Other things that don’t need to be done right this very moment include things like incorporating, legal stuff, marketing stuff, etc. Those can all be done once we’re closer to launch.
So right now, the three important items are:
- Design the user flow and the feature content (Marian)
- Learn Drupal and prototype known features (me)
- Research funding sources (Claudia)
There! That’s easy to manage.
In other news:
- The wood shop came back with a quote of $260 to make three not-very-complicated pieces of wood for my back beam. I don’t think so. I got in touch with a woodworking shop in Sunnyvale that offers private lessons (which can also be help with your own projects).
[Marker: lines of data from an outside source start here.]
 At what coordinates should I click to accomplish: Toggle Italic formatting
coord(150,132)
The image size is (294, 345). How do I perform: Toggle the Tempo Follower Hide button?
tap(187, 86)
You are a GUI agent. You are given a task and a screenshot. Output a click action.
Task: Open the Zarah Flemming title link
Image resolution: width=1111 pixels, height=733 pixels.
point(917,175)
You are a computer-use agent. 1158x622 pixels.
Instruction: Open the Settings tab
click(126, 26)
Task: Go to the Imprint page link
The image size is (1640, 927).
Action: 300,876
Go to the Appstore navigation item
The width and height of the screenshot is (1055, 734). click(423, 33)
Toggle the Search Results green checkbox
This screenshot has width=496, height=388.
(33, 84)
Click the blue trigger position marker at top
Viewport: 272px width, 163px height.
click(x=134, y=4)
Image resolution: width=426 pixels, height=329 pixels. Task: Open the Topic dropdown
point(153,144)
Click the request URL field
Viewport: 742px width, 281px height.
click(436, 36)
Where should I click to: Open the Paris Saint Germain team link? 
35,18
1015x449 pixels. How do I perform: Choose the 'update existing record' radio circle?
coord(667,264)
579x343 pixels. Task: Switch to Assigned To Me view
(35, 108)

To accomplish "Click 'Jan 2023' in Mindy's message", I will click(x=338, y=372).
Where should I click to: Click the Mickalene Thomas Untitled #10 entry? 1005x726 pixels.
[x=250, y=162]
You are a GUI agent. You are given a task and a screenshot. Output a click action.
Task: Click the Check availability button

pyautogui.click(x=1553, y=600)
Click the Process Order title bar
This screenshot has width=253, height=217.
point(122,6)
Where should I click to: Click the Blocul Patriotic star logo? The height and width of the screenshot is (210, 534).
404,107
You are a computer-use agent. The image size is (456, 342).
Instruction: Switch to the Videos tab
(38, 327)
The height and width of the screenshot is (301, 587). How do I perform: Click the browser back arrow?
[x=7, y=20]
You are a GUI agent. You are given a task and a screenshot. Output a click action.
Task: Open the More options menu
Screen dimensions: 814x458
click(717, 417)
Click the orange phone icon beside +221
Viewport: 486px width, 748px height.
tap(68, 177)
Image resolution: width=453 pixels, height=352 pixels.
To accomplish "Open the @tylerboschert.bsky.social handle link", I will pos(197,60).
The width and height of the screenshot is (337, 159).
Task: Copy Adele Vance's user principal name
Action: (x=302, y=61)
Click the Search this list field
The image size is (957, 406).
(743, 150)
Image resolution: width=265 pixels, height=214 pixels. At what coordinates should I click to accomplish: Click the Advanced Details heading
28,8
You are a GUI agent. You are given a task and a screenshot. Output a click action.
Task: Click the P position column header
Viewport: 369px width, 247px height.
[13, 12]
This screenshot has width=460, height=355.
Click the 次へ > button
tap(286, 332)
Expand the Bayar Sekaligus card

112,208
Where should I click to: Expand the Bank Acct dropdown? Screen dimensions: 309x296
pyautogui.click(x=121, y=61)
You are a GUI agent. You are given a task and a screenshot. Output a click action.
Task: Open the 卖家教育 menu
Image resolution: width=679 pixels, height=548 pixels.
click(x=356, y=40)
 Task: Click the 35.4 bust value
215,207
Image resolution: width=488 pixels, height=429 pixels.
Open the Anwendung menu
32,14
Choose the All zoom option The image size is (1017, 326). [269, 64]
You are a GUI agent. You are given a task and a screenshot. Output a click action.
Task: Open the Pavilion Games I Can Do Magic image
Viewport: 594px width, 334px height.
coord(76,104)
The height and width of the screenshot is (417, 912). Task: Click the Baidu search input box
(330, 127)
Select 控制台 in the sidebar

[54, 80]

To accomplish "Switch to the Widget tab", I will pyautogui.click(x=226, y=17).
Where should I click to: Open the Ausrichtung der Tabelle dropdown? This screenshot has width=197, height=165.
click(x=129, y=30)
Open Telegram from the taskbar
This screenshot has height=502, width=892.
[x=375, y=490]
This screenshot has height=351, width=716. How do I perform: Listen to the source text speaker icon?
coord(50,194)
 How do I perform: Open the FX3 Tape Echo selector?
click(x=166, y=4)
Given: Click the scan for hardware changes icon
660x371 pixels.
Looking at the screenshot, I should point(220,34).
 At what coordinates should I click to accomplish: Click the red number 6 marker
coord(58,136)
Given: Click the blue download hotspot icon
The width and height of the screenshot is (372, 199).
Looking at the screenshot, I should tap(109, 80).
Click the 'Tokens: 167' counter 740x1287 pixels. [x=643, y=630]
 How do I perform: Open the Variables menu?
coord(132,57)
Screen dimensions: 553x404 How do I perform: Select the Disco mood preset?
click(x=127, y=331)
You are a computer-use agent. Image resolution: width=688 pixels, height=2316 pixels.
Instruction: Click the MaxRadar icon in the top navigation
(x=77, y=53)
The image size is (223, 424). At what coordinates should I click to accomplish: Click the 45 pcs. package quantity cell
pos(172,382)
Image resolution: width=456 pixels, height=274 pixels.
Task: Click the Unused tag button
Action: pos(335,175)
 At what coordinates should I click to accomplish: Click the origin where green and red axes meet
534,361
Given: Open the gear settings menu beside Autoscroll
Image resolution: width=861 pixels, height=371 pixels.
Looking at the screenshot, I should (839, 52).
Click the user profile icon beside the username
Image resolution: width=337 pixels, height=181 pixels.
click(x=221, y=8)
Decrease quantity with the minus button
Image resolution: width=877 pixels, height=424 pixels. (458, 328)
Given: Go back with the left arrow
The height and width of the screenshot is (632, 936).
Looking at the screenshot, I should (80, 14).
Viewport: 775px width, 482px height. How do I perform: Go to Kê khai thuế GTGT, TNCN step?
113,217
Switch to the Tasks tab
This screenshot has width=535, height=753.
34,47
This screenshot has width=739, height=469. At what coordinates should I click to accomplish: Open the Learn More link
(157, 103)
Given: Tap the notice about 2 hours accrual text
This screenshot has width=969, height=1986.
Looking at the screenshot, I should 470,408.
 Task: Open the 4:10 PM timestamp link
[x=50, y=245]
At $60/hr, I can get it done significantly cheaper than the woodworking shop would manage, plus I get the fun of playing with power tools! (Don’t worry, I will remember to tie my hair back and keep random appendages out of the table saw.)
- I have signed up for an event with Ladies who Launch – an incubator targeted at women entrepreneurs. The keynote speaker is the co-founder of Ning, a build-your-own social network startup! I looked at Ning early on but decided not to use it as it doesn’t have the features needed to do project notebooks (the heart of Ravelry). But it would be really interesting to see what she has to say about building social networks. I am considering their incubator as well.
- I discovered a new chocolate shop, Chocolate Covered, in San Francisco! I was going for dinner with some friends and happened to pass the shop. I stopped in out of curiosity, not expecting much – most chocolate shops are pretty low-end – but this one was spectacular! They had an entire wall full of different kinds of chocolate bars, all very high grade chocolate – I was amazed. I spent some time talking to the proprietor, and bought a collection of very unusual flavors – from bacon (tastes surprisingly good! I liked it a lot) to beer to “tiger nut” (whatever that is) to poppyseed-and-cherry. I’m going to taste them this weekend. More truffle ideas!